What to produce
Write the records out once more, exactly as they are given.

[Records from a dataset]
---+---
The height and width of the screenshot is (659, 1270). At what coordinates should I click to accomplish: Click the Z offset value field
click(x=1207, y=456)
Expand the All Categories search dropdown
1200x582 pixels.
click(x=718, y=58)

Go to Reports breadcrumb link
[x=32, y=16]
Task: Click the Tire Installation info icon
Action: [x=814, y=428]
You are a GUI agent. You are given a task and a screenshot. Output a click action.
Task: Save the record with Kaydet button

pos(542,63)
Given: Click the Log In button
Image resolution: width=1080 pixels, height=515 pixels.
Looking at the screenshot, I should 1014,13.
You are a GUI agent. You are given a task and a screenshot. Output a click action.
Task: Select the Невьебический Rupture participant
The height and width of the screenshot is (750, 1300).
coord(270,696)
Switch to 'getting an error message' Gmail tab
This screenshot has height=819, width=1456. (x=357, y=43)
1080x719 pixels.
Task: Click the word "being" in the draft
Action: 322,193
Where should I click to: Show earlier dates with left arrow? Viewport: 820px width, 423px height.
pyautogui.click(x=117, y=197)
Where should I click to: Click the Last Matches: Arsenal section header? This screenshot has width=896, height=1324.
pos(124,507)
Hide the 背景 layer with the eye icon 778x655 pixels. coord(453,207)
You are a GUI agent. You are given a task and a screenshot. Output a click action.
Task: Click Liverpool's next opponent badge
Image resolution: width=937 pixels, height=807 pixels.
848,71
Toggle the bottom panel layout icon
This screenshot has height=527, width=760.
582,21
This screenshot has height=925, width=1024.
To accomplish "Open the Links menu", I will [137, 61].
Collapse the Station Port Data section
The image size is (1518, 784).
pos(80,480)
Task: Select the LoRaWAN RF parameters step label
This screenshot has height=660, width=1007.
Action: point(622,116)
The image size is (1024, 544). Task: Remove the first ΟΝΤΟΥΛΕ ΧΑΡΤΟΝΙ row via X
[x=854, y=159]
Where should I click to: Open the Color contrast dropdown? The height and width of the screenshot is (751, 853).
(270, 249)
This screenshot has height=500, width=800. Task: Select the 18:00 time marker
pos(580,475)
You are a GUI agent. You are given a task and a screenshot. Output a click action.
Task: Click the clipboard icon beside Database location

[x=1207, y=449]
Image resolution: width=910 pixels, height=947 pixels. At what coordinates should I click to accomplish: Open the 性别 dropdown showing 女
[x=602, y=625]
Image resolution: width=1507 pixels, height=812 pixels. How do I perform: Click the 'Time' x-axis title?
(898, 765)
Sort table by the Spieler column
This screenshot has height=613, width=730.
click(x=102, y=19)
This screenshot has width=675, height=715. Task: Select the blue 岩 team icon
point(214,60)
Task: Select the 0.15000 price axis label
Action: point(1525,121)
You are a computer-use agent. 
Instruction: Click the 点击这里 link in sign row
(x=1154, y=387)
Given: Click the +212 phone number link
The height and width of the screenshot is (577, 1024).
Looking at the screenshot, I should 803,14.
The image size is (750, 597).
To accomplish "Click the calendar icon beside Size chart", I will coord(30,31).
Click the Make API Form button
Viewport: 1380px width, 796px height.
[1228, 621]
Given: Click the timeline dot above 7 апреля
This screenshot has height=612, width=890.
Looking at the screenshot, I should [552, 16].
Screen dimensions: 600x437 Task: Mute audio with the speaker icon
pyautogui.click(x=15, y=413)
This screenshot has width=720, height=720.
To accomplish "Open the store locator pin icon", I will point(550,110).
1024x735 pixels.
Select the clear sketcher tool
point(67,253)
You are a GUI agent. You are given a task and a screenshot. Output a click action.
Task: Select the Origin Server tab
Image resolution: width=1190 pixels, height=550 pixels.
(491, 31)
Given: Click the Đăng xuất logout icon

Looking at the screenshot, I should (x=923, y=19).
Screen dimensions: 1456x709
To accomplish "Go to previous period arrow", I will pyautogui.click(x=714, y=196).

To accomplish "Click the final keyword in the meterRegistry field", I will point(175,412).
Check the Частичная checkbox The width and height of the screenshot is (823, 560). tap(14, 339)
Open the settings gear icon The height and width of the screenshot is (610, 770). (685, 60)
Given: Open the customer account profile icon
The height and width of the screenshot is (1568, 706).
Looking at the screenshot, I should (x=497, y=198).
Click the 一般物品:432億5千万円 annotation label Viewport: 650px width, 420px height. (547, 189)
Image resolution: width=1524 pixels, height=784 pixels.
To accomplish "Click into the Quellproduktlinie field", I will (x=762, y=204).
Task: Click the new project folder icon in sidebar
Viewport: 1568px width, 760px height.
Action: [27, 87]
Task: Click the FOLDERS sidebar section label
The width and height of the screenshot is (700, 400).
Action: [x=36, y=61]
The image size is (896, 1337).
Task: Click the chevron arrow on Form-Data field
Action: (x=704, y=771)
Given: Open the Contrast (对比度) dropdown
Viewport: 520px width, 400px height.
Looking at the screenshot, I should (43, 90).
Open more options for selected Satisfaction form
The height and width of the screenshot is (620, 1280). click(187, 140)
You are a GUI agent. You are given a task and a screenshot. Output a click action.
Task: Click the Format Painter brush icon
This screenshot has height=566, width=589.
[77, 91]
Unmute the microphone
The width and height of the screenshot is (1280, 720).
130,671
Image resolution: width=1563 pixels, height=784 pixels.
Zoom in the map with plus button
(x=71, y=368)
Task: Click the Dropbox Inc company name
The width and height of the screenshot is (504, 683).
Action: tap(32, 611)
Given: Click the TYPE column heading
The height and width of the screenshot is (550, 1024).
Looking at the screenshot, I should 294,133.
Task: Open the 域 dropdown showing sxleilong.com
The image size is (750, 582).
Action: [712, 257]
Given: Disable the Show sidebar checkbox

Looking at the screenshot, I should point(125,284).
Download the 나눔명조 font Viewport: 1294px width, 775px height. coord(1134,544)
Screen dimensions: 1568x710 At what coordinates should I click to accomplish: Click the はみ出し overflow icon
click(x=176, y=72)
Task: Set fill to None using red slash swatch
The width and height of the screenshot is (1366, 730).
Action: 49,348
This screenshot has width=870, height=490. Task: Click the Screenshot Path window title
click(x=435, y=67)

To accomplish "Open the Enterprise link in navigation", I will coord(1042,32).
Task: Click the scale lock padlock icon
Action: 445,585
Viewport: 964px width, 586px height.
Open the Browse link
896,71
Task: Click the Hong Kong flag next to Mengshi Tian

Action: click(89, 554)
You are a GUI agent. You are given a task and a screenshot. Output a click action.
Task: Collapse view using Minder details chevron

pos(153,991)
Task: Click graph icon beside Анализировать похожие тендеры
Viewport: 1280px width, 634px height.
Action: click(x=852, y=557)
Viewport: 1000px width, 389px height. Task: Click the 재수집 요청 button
---+---
Expected answer
The height and width of the screenshot is (659, 1270). At what coordinates should I click to accomplish: Click the Z offset value field
click(x=1207, y=456)
Expand the All Categories search dropdown
1200x582 pixels.
click(x=718, y=58)

Go to Reports breadcrumb link
[x=32, y=16]
Task: Click the Tire Installation info icon
Action: [x=814, y=428]
You are a GUI agent. You are given a task and a screenshot. Output a click action.
Task: Save the record with Kaydet button

pos(542,63)
Given: Click the Log In button
Image resolution: width=1080 pixels, height=515 pixels.
Looking at the screenshot, I should 1014,13.
You are a GUI agent. You are given a task and a screenshot. Output a click action.
Task: Select the Невьебический Rupture participant
The height and width of the screenshot is (750, 1300).
coord(270,696)
Switch to 'getting an error message' Gmail tab
This screenshot has height=819, width=1456. (x=357, y=43)
1080x719 pixels.
Task: Click the word "being" in the draft
Action: 322,193
Where should I click to: Show earlier dates with left arrow? Viewport: 820px width, 423px height.
pyautogui.click(x=117, y=197)
Where should I click to: Click the Last Matches: Arsenal section header? This screenshot has width=896, height=1324.
pos(124,507)
Hide the 背景 layer with the eye icon 778x655 pixels. coord(453,207)
You are a GUI agent. You are given a task and a screenshot. Output a click action.
Task: Click Liverpool's next opponent badge
Image resolution: width=937 pixels, height=807 pixels.
848,71
Toggle the bottom panel layout icon
This screenshot has height=527, width=760.
582,21
This screenshot has height=925, width=1024.
To accomplish "Open the Links menu", I will [137, 61].
Collapse the Station Port Data section
The image size is (1518, 784).
pos(80,480)
Task: Select the LoRaWAN RF parameters step label
This screenshot has height=660, width=1007.
Action: point(622,116)
The image size is (1024, 544). Task: Remove the first ΟΝΤΟΥΛΕ ΧΑΡΤΟΝΙ row via X
[x=854, y=159]
Where should I click to: Open the Color contrast dropdown? The height and width of the screenshot is (751, 853).
(270, 249)
This screenshot has height=500, width=800. Task: Select the 18:00 time marker
pos(580,475)
You are a GUI agent. You are given a task and a screenshot. Output a click action.
Task: Click the clipboard icon beside Database location

[x=1207, y=449]
Image resolution: width=910 pixels, height=947 pixels. At what coordinates should I click to accomplish: Open the 性别 dropdown showing 女
[x=602, y=625]
Image resolution: width=1507 pixels, height=812 pixels. How do I perform: Click the 'Time' x-axis title?
(898, 765)
Sort table by the Spieler column
This screenshot has height=613, width=730.
click(x=102, y=19)
This screenshot has width=675, height=715. Task: Select the blue 岩 team icon
point(214,60)
Task: Select the 0.15000 price axis label
Action: point(1525,121)
You are a computer-use agent. 
Instruction: Click the 点击这里 link in sign row
(x=1154, y=387)
Given: Click the +212 phone number link
The height and width of the screenshot is (577, 1024).
Looking at the screenshot, I should 803,14.
The image size is (750, 597).
To accomplish "Click the calendar icon beside Size chart", I will coord(30,31).
Click the Make API Form button
Viewport: 1380px width, 796px height.
[1228, 621]
Given: Click the timeline dot above 7 апреля
This screenshot has height=612, width=890.
Looking at the screenshot, I should [552, 16].
Screen dimensions: 600x437 Task: Mute audio with the speaker icon
pyautogui.click(x=15, y=413)
This screenshot has width=720, height=720.
To accomplish "Open the store locator pin icon", I will point(550,110).
1024x735 pixels.
Select the clear sketcher tool
point(67,253)
You are a GUI agent. You are given a task and a screenshot. Output a click action.
Task: Select the Origin Server tab
Image resolution: width=1190 pixels, height=550 pixels.
(491, 31)
Given: Click the Đăng xuất logout icon

Looking at the screenshot, I should (x=923, y=19).
Screen dimensions: 1456x709
To accomplish "Go to previous period arrow", I will pyautogui.click(x=714, y=196).

To accomplish "Click the final keyword in the meterRegistry field", I will point(175,412).
Check the Частичная checkbox The width and height of the screenshot is (823, 560). tap(14, 339)
Open the settings gear icon The height and width of the screenshot is (610, 770). (685, 60)
Given: Open the customer account profile icon
The height and width of the screenshot is (1568, 706).
Looking at the screenshot, I should (x=497, y=198).
Click the 一般物品:432億5千万円 annotation label Viewport: 650px width, 420px height. (547, 189)
Image resolution: width=1524 pixels, height=784 pixels.
To accomplish "Click into the Quellproduktlinie field", I will (x=762, y=204).
Task: Click the new project folder icon in sidebar
Viewport: 1568px width, 760px height.
Action: [27, 87]
Task: Click the FOLDERS sidebar section label
The width and height of the screenshot is (700, 400).
Action: [x=36, y=61]
The image size is (896, 1337).
Task: Click the chevron arrow on Form-Data field
Action: (x=704, y=771)
Given: Open the Contrast (对比度) dropdown
Viewport: 520px width, 400px height.
Looking at the screenshot, I should (43, 90).
Open more options for selected Satisfaction form
The height and width of the screenshot is (620, 1280). click(187, 140)
You are a GUI agent. You are given a task and a screenshot. Output a click action.
Task: Click the Format Painter brush icon
This screenshot has height=566, width=589.
[77, 91]
Unmute the microphone
The width and height of the screenshot is (1280, 720).
130,671
Image resolution: width=1563 pixels, height=784 pixels.
Zoom in the map with plus button
(x=71, y=368)
Task: Click the Dropbox Inc company name
The width and height of the screenshot is (504, 683).
Action: tap(32, 611)
Given: Click the TYPE column heading
The height and width of the screenshot is (550, 1024).
Looking at the screenshot, I should 294,133.
Task: Open the 域 dropdown showing sxleilong.com
The image size is (750, 582).
Action: [712, 257]
Given: Disable the Show sidebar checkbox

Looking at the screenshot, I should point(125,284).
Download the 나눔명조 font Viewport: 1294px width, 775px height. coord(1134,544)
Screen dimensions: 1568x710 At what coordinates should I click to accomplish: Click the はみ出し overflow icon
click(x=176, y=72)
Task: Set fill to None using red slash swatch
The width and height of the screenshot is (1366, 730).
Action: 49,348
This screenshot has width=870, height=490. Task: Click the Screenshot Path window title
click(x=435, y=67)

To accomplish "Open the Enterprise link in navigation", I will coord(1042,32).
Task: Click the scale lock padlock icon
Action: 445,585
Viewport: 964px width, 586px height.
Open the Browse link
896,71
Task: Click the Hong Kong flag next to Mengshi Tian

Action: click(89, 554)
You are a GUI agent. You are given a task and a screenshot. Output a click action.
Task: Collapse view using Minder details chevron

pos(153,991)
Task: Click graph icon beside Анализировать похожие тендеры
Viewport: 1280px width, 634px height.
Action: click(x=852, y=557)
Viewport: 1000px width, 389px height. Task: Click the 재수집 요청 button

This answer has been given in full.